"I recently suffered a loss of personal property in my home. The settlement I received from my insurance company wasn’t near the full amount to replace the items. Why was that?"
The first reason could be the valuation method used for insuring the contents of your home. Many home owners’ policies cover the home on a replacement cost basis, but the contents on an “actual cash value” basis. That means that depreciation is taken into account when claim settlement is made.
If that isn’t the case, and replacement cost is being used, let’s look at a common assumption many insurance purchasers make. The home owners’ policy reflects coverage for personal property at a limit equal to 75% of the home’s insured value. The incorrect assumption is that the check will be cut for that amount. That is incorrect.

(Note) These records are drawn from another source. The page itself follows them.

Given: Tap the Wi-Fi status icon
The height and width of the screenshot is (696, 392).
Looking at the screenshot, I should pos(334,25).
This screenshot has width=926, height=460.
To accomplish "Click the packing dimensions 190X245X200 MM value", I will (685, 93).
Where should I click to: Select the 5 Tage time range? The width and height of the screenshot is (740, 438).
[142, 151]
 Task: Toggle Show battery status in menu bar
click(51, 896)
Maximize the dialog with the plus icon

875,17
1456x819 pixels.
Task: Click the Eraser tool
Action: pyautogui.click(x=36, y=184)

The insurance company will only pay for actual loss, the limit is just used as a rating cap during premium calculation. In order to determine what you will receive as payment, let’s look at the duties after a loss. The one most specifically relating to your question is:
“Prepare an inventory of damaged personal property showing the quantity, description, actual cash value, and amount of loss. Attach all bills, receipts and related documents that justify the figures in the inventory.” Failure to provide this inventory can result in absolving the company of paying any of the loss. It is highly encouraged that this inventory be completed PRIOR to the loss, and stored with any documentation in a fire proof safe, or away from your home or business.
If you have provided an inventory and the payment is less than the amount you turned in, documentation may be the key. Again, preparation in advance of the event would help in this situation.